Kanzler von Pfau'sche Stiftung

Diese Frau ist als Heimleiterin verantwortlich für 107 Senioren in Bernburg

„Ich war mit Leib und Seele Krankenschwester. Das hat mir geholfen, auch im unbekannten Umfeld Fuß zu fassen“, erzählt die 46-Jährige.

Von Carsten Roloff
Harriet Ködelpeter hat  die Verantwortung für 107 Senioren.
Harriet Ködelpeter hat die Verantwortung für 107 Senioren. Foto: Carsten Roloff

Bernburg/MZ - Ein traumatisches Ereignis hat vor 31 Jahren die Weichen für ihre berufliche Laufbahn gestellt.
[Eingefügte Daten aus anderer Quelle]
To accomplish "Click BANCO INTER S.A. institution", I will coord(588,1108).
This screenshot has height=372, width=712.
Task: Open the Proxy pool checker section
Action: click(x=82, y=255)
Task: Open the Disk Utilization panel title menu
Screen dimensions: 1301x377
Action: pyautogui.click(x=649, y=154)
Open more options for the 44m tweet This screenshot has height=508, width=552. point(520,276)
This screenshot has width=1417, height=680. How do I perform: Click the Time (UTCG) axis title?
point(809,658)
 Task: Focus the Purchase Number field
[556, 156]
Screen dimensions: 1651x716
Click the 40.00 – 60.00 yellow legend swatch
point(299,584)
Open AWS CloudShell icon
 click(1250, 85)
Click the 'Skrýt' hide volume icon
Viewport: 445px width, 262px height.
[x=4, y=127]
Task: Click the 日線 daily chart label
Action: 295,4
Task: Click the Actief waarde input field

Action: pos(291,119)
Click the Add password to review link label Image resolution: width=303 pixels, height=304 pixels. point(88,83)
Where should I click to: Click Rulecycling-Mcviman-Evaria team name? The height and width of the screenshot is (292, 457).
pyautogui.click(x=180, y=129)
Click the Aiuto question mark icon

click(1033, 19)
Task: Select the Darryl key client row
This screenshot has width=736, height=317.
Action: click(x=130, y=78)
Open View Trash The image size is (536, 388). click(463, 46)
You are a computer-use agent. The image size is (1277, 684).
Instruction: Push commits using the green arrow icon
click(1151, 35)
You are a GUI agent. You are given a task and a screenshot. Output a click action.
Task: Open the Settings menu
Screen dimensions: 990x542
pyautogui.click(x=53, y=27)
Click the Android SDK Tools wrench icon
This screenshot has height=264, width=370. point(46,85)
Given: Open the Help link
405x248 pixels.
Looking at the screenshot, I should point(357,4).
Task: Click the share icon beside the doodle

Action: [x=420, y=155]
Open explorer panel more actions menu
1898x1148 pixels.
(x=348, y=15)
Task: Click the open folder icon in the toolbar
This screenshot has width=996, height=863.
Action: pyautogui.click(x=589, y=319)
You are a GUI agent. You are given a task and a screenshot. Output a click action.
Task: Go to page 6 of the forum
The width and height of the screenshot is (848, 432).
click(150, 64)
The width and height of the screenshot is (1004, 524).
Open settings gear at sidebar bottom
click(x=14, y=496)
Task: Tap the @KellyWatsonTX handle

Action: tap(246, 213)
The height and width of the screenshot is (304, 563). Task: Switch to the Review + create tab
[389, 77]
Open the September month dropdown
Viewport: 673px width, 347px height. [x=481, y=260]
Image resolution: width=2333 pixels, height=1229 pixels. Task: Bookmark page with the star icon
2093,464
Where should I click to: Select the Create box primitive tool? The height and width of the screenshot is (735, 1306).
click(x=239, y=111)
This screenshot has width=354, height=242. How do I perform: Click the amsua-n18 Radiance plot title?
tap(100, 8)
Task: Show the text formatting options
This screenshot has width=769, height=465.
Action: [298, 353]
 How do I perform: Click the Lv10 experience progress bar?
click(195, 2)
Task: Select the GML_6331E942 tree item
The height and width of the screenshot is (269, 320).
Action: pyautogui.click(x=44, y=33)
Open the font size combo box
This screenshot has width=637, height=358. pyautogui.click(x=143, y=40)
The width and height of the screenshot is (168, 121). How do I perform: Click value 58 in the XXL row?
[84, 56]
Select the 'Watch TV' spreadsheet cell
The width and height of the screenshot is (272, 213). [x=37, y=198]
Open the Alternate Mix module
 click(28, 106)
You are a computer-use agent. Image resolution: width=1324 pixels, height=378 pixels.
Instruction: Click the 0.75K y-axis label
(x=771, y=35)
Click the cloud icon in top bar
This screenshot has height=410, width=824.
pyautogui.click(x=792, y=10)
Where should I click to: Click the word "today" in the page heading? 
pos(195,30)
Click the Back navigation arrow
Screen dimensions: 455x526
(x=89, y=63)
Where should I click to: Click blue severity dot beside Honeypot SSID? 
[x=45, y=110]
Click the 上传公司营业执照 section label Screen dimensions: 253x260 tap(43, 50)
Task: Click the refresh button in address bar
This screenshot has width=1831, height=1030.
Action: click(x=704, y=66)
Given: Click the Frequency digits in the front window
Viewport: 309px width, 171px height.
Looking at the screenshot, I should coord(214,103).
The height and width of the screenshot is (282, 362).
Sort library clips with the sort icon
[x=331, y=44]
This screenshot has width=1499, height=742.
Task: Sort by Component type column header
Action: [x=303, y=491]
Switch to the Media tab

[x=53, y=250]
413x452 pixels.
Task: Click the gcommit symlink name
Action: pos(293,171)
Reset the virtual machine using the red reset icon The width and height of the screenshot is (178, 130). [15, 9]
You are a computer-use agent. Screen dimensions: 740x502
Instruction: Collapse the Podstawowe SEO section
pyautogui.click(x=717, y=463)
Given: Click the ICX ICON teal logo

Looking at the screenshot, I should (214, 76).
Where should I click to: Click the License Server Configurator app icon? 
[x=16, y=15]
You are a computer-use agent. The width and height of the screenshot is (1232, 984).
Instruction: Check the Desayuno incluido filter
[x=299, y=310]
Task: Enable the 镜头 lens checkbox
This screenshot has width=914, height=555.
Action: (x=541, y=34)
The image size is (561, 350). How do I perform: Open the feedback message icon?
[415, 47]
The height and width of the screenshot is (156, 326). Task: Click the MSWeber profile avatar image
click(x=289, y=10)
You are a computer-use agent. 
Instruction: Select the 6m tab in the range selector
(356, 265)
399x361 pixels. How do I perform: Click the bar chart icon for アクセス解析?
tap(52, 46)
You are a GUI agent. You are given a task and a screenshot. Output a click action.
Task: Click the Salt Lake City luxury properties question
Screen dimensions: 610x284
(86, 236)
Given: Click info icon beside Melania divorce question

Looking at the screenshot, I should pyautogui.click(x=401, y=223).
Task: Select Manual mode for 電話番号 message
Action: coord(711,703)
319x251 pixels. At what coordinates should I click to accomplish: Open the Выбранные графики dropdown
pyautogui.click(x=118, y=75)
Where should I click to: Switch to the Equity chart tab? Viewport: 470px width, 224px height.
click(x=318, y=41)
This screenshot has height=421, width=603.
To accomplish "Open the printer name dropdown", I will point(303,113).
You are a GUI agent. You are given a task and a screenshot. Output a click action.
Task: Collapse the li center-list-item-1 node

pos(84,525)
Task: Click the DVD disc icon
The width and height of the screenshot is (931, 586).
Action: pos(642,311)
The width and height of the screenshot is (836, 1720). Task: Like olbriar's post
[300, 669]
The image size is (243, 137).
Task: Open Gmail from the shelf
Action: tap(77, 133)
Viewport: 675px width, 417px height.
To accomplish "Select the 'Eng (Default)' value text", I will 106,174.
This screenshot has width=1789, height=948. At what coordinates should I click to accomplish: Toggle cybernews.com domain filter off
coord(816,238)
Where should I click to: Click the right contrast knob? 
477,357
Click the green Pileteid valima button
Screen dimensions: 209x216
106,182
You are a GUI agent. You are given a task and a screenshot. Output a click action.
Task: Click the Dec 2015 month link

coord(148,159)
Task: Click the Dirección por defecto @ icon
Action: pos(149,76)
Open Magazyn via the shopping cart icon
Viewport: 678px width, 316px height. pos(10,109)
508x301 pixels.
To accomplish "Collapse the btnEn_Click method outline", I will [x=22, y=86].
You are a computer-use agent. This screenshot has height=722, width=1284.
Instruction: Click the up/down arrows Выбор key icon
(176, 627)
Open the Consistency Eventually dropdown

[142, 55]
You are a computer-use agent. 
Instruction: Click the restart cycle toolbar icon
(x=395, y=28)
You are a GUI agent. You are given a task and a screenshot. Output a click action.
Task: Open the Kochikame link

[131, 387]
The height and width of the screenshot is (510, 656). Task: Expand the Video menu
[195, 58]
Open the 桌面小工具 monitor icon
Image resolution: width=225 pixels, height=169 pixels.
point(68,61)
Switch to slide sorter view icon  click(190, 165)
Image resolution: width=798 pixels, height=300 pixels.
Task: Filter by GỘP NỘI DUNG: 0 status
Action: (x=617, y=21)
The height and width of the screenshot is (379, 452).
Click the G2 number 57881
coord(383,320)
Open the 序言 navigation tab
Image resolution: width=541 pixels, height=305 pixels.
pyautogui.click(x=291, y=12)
Die Rede ist von Harriet Ködelpeter, die ihren Opa Wolfgang sehr geliebt hat, sich aber in seiner schwersten Stunde nicht von ihm verabschieden konnte.

„Ich war Opa-Kind. Unsere ganze Familie wusste, dass er geht. Wir wollten ihn zum Sterben nach Hause holen und hatten um Nachricht aus dem Krankenhaus gebeten“, erzählt die 46-jährige gebürtige Köthenerin. Doch das Telefon klingelte zu spät. Als die Familie im Krankenhaus ankam, war das Bett des inzwischen verstorbenen Großvaters schon frisch bezogen.

„Von diesem Tag an stand für mich fest, dass ich Krankenschwester werde und mit den Angehörigen eines todkranken Menschen nicht so umgehen würde. Uns wurde Opas Tasche mit seinen Utensilien samt den Hausschuhen obendrauf einfach in die Hand gedrückt“, schildert die in Maasdorf aufgewachsene Frau das Szenario.

Harriet Ködelpeter begann 1992 nach dem Realschulabschluss eine Ausbildung als Krankenschwester im Kreiskrankenhaus Köthen, arbeitete nach der erfolgreichen Prüfung 23 Jahre im städtischen Krankenhaus Dessau-Alten.

Während ihrer beruflichen Tätigkeit bestand die in Edderitz lebende stolze Mutter von Tim (21) und Luise (15), die mit ihrem Stefan (48) glücklich verheiratet ist, die Prüfung zur Praxisanleiterin im Jahr 2005. Sechs Jahre später qualifizierte sie sich für die Stations- und Pflegedienstleitung.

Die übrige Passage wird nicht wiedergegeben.